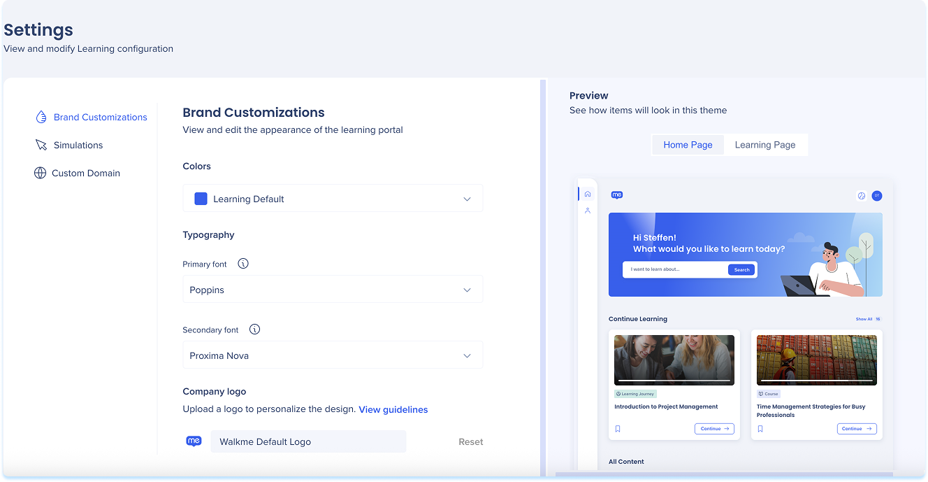Click the Walkme Default Logo field
Screen dimensions: 928x482
tap(307, 441)
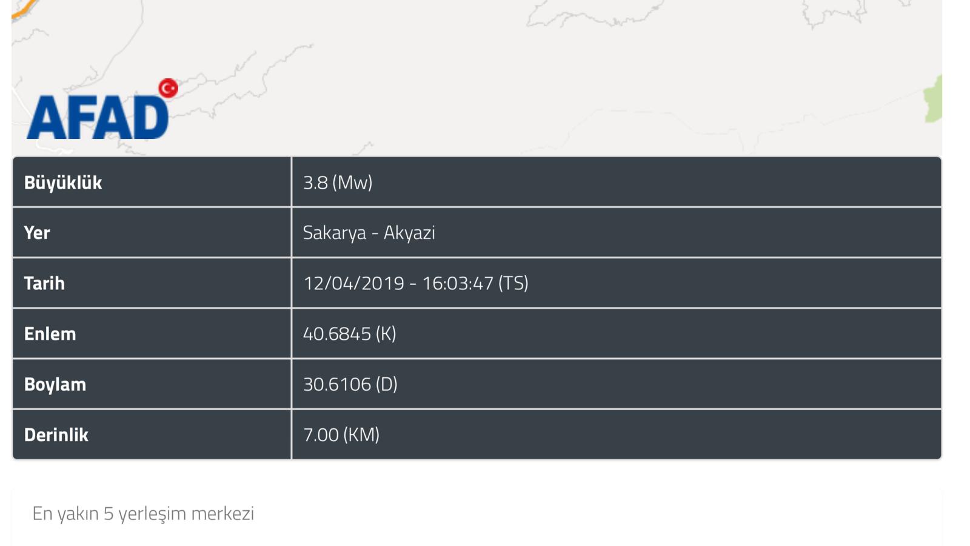The width and height of the screenshot is (970, 546).
Task: Click the 40.6845 (K) latitude value
Action: point(349,334)
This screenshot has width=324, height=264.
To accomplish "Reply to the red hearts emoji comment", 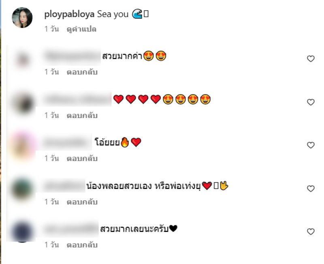I will (x=82, y=116).
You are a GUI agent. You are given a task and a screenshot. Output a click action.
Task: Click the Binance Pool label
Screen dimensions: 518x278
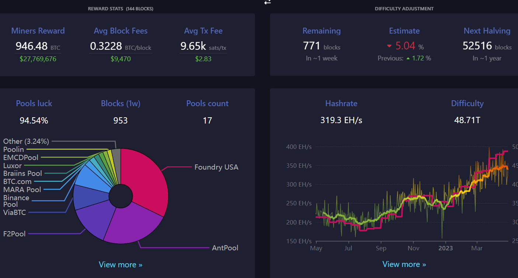tap(16, 201)
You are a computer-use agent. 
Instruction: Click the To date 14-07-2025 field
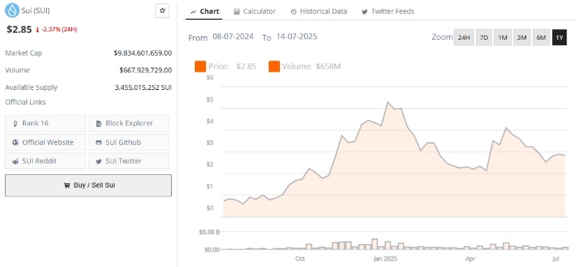click(x=297, y=37)
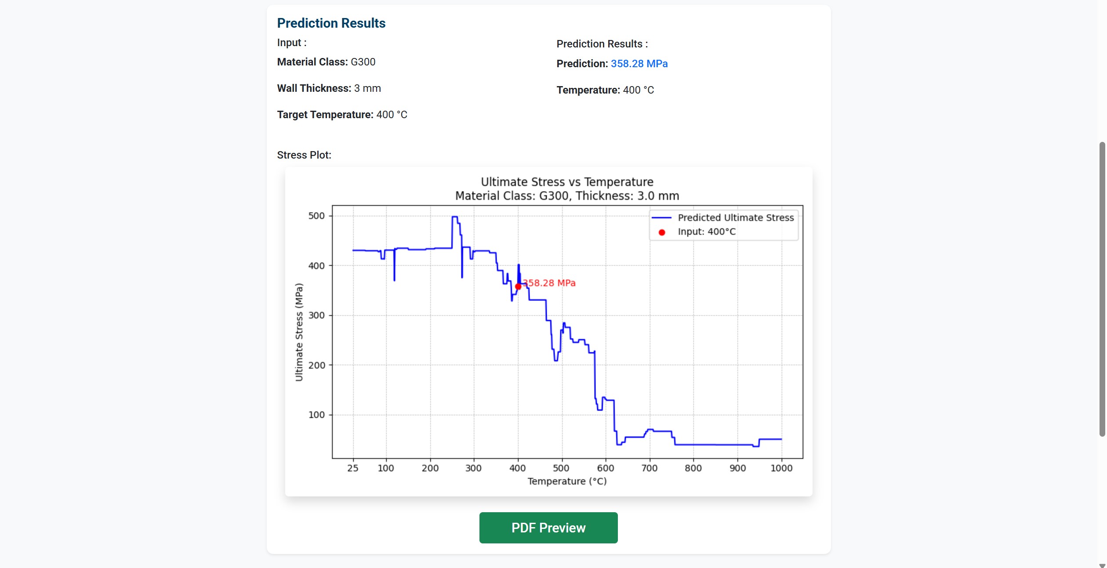Image resolution: width=1107 pixels, height=568 pixels.
Task: Click the red input marker on the curve
Action: [518, 286]
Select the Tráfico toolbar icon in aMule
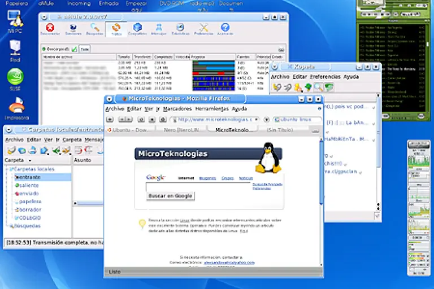Image resolution: width=434 pixels, height=289 pixels. [x=116, y=28]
---+---
ABOUT THIS TASK
Only the lines from the one with "Screen dimensions: 518x278" through the end of the listing above should be output, exactly as written and with no pictures.

ANSWER BOX
Screen dimensions: 518x278
tap(16, 201)
You are a computer-use agent. 
Instruction: Click the To date 14-07-2025 field
click(x=297, y=37)
Image resolution: width=1107 pixels, height=568 pixels.
Task: Click the red input marker on the curve
Action: [518, 286]
Select the Tráfico toolbar icon in aMule
Image resolution: width=434 pixels, height=289 pixels. [x=116, y=28]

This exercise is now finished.